Cache invalidation strategies in Redis - Time & Space Complexity

When using Redis as a cache, removing or updating old data is important to keep things fresh.

We want to understand how the time to invalidate cache changes as the amount of cached data grows.

Analyze the time complexity of the following Redis commands for cache invalidation.

# Invalidate a single cache key
DEL cache:user:123

# Invalidate multiple keys matching a pattern
SCAN 0 MATCH cache:user:* COUNT 100
DEL cache:user:456
DEL cache:user:789
# Repeat SCAN and DEL until all keys are deleted
    

This code deletes either one cache entry or many entries matching a pattern by scanning and deleting keys.

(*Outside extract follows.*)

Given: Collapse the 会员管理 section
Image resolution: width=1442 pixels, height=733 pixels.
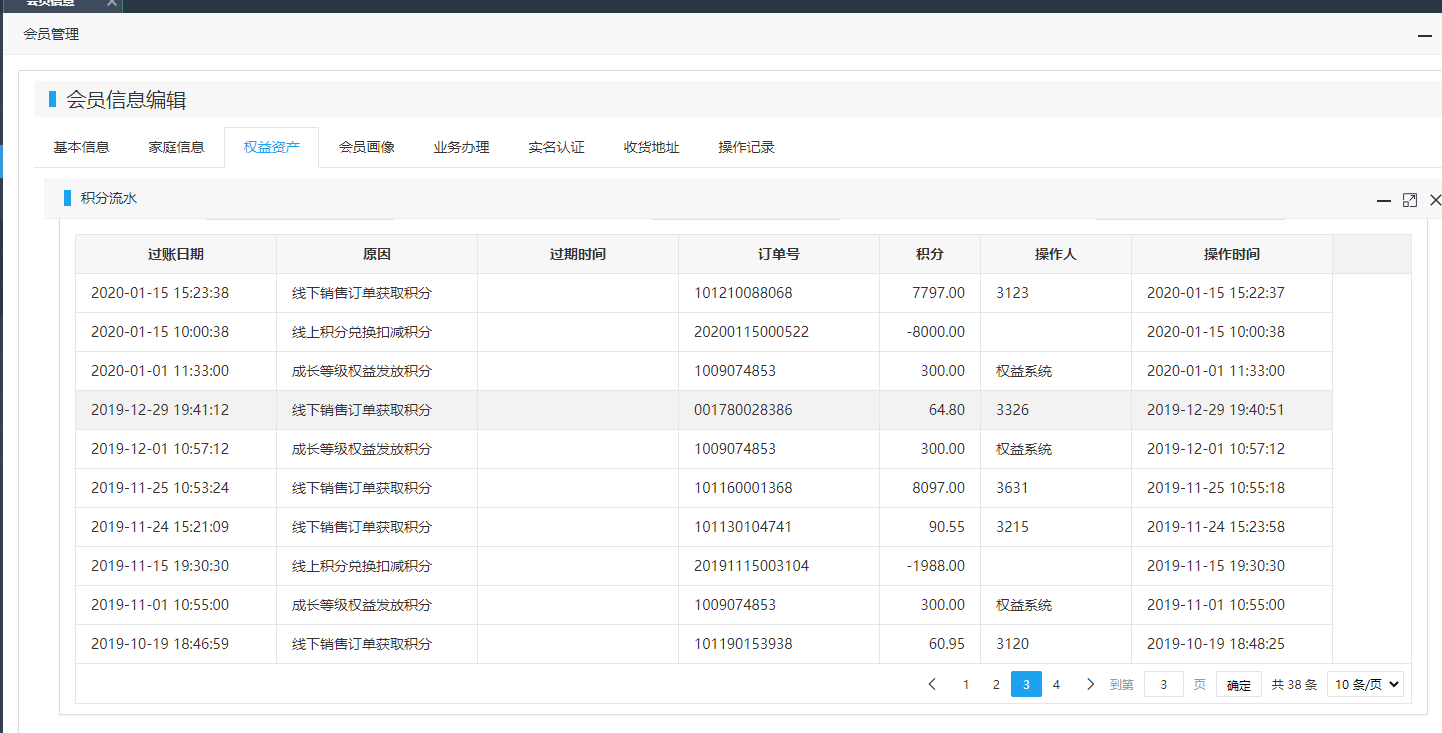Looking at the screenshot, I should tap(1425, 36).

Look for repeated actions that take time.

• Primary operation: Scanning keys with SCAN and deleting keys with DEL.
• How many times: SCAN repeats until all matching keys are found; DEL runs once per key to delete.

As the number of cached keys grows, the work to find and delete them grows too.

Input Size (n)	Approx. Operations
10 keys	About 10 DEL commands plus a few SCAN calls
100 keys	About 100 DEL commands plus more SCAN calls
1000 keys	About 1000 DEL commands and many SCAN calls

Pattern observation: The number of operations grows roughly in direct proportion to the number of keys to delete.

Time Complexity: O(n)

This means the time to invalidate cache grows linearly with the number of keys you want to remove.

[X] Wrong: "Deleting keys matching a pattern is instant no matter how many keys there are."

[OK] Correct: Redis must find each key first, which takes more time as keys increase, so deletion time grows with the number of keys.

Understanding how cache invalidation scales helps you design systems that stay fast and reliable as they grow.

"What if we used Redis key expiration (TTL) instead of manual deletion? How would the time complexity change?"